From vegetables, we’re now going to move over to meat, which–honestly–is even easier than vegetables. There are fewer categories, again, listed with the required pint/quart processing times.

  • chicken and rabbit, without bones — 75/90; with bones – 65/75
  • chicken and rabbit stock — 20/25
  • chili — 75 (pints only)
  • ground meat — 75/90
  • meat strips/cubes/chunks — 75/90
  • meat stock — 20/25
  • soup — 60/75
  • mincemeat — 90 (quarts only)
  • clams — 60/70
  • crab — 70/80
  • fish, pints — 100
  • fish, quarts — 160***
  • fish, smoked — 110 (pints only)
  • oysters — 75 (1/2-pints or pints)
  • tuna — 110 (1/2-pints or pints)

Interesting, huh? :)

By far, meat makes more sense than any of the other categories.
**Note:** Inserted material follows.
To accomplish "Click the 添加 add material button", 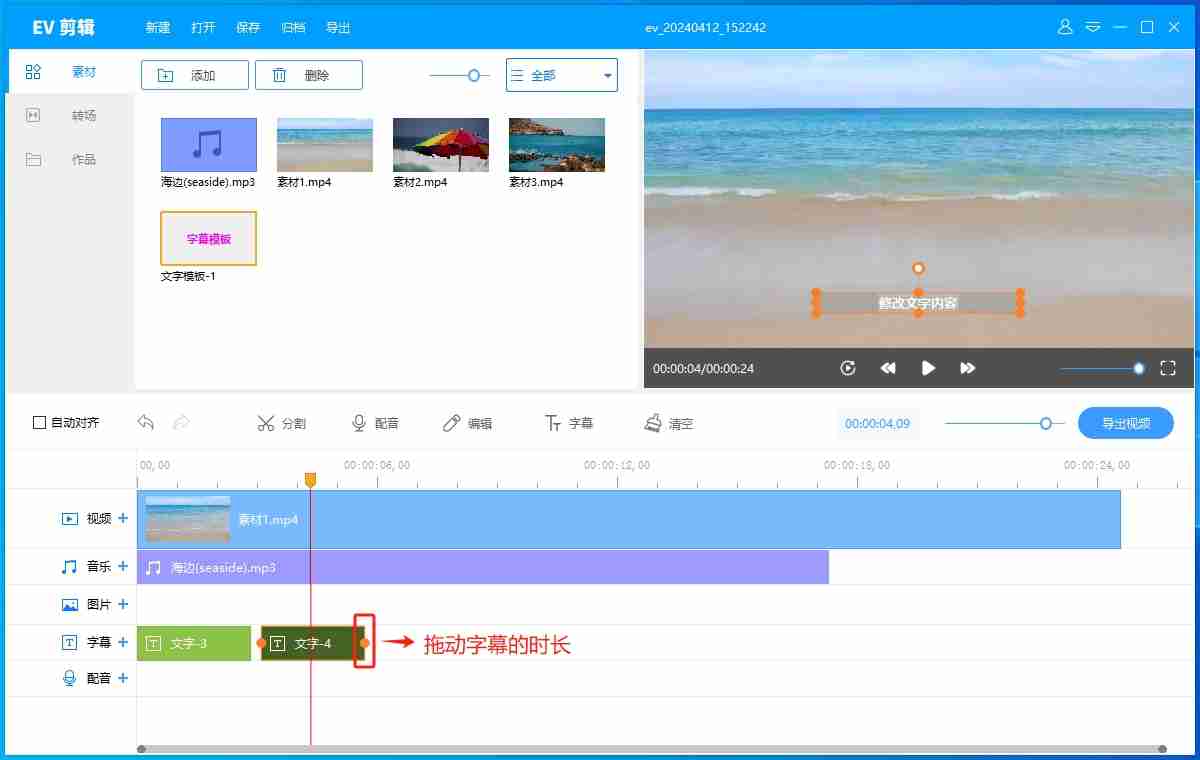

  • It makes sense that chicken and rabbit with bones–which are hollow and porous, therefore they transfer heat easier than the meat around them–will reach an internal temperature where all the canning cooties are killed well before solid hunks of chicken or rabbit will, correct?
  • It makes sense that chili should can for the same amount of time as ground meat … and meat strips/cubes/chunks. They’re all roughly the same density in the jar, right?
  • There’s no real difference between the texture and consistency of chicken stock, beef stock, veal stock, turkey stock, etc. … right? … so there’s no difference between the timing of the two.
  • The soup here is the same soup recipe from the vegetable discussion, since there’s no difference between the outcomes if you approach the meat first … or the vegetables.
  • The seafood even seems to line up the same way I would have lined it up, starting at the least density … clams (because they’re small) … crab (which is flaky) … followed by oysters (which contain a lot of water … which will boil at about the same rate as the water around it … but it also contains some more solid structures that I would think would take longer for the heat to reach completely through) … and then the various size jars of fish, which has the most dense meat of the group.
  • Tuna is a ‘redder’ meat than most fish. The meat is more firm, and there is actual red blood in their bodies … so it’s not your normal fish … so it doesn’t surprise me that tuna meat takes a little extra time to process.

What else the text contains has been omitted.